I turned and saw my date coming towards me, it was pretty hard to indicate whether or not I liked him as he had a mask on (it’s just mad thinking about that complete sentence). Anyway, he took it off and he was honestly beautiful. He had a warm smile, he was dressed impeccably and had these lovely thick brown eyes. We hugged, albeit awkwardly (yes, social distancing went straight out of the window). We walked and talked, introduced ourselves properly and cut straight to it. I suggested we headed to the beach, it was summer after all, and it was the ideal setting.
We were walking along the beach and just talking. It felt like I had known this guy for so long and that we had been a couple for ages, a silly thought I know. He asked tough questions, like he had known me forever and that it was coming from a place of a concerned friend, he also opened up about himself. The date progressed, we then sat in this small park. We spoke more, he came closer to me and kept putting his hand on my thigh, it was an eyeopening moment.

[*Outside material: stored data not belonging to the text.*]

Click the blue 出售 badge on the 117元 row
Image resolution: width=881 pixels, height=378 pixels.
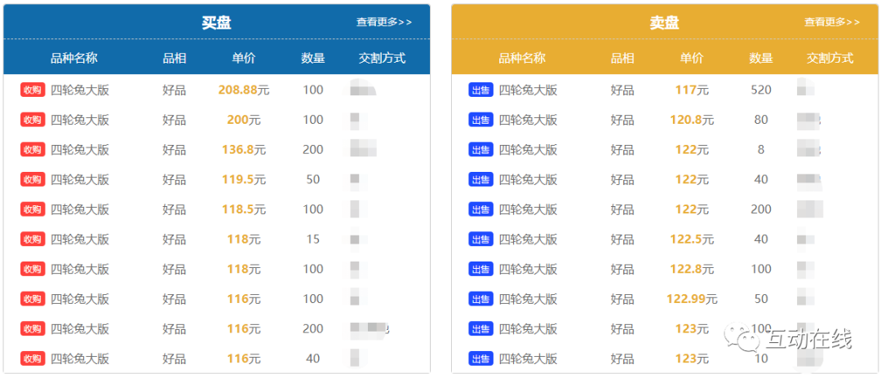point(480,90)
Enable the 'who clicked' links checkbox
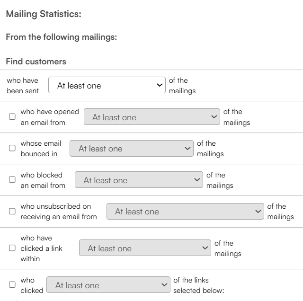 [x=12, y=284]
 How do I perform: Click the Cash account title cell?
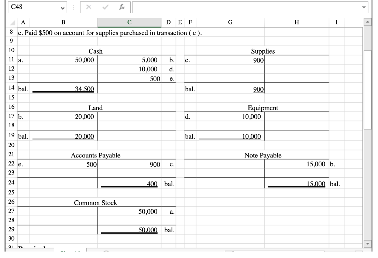coord(96,52)
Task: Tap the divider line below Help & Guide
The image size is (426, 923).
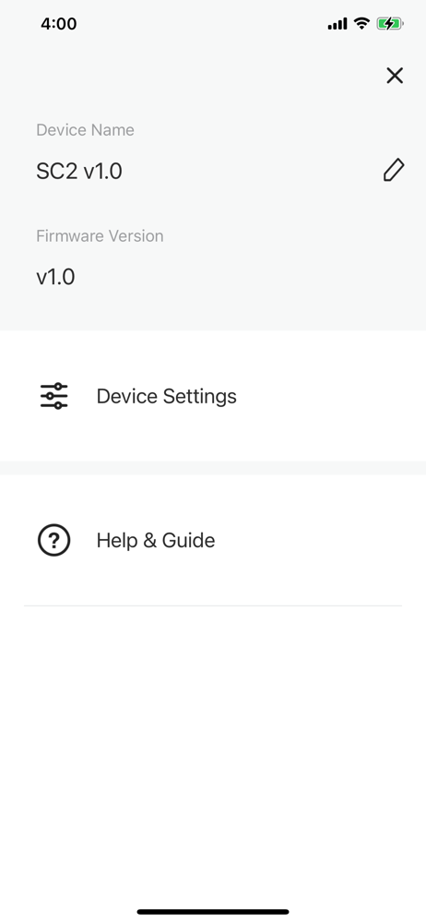Action: pyautogui.click(x=213, y=605)
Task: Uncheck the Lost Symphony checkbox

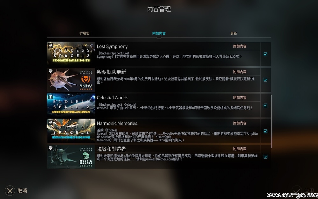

Annoyingly it started to rain, we both quickly got up and he grabbed my hand as we walked. I had never held another man’s hand in public before. It was a liberating experience, for those moments, I did not care who saw me. I was with this guy and I was pleased to be there. As I looked over at him, part of me wanted this to be the one, for this to be my first proper meaningful relationship.
We walked through the town, yes — I make my dates walk quite a bit — and we sat in a small coffee shop. We spent a good hour or so talking, he gave me a flirty look throughout and kept making gestures to me, whether it be touching my hand, my thigh, whatever. We laughed, we spoke and we connected so much. While we were in the coffee store, he said “When is our next date then?”. It was so amazing, I could not believe it.
After having coffee, we walked through these little back streets in my town, it’s what it’s partly known for. It was cute, however we were getting closer to the train station for him to go home. As we were walking up this hill, he turned left and looked at this little alley way — I say alley, but it was far cuter than that. There was flowers on the walls and little flower pots everywhere. He suggested we walked down it, I agreed to it. We walked down this little back road holding hands, I loved every second of it. As we got to the end of the alley, he turned to me and held both of my hands at the same time, he then laughed at me as it was clear I had a sizeable erection — he enjoyed the fact he had that power over me. He then kissed me, it was the perfect moment. We kissed so more and then reappeared out of the alley way. I carried on walking him to the station and we went our separate ways, with another date to come soon.
Just over a week later, there was a second date. This time, I went to London to see him. I met him at the station there, similar to what I had done the week before. We then went to the local gallery. There was one big issue this time though, the connection seemed to have gone. Where was the hand-holding? the kissing? the cute gestures? They had all gone. This guy was now not sure of whether he was wanting to date seriously or not. I was really hurt, the day was still pleasant though. We said our goodbyes and I made my way home. That evening, I went to bed and I cried a lot, I was distraught. My first proper chance of happiness in a long time seemed to have died.
I tried to build a communication channel with him afterwards, but there has been nothing. At least i’ll always have that first date. The image for this post is of the plant I bought him for that second date — we had a bit of a joke about succulents. Let’s hope the plant lived longer than this encounter.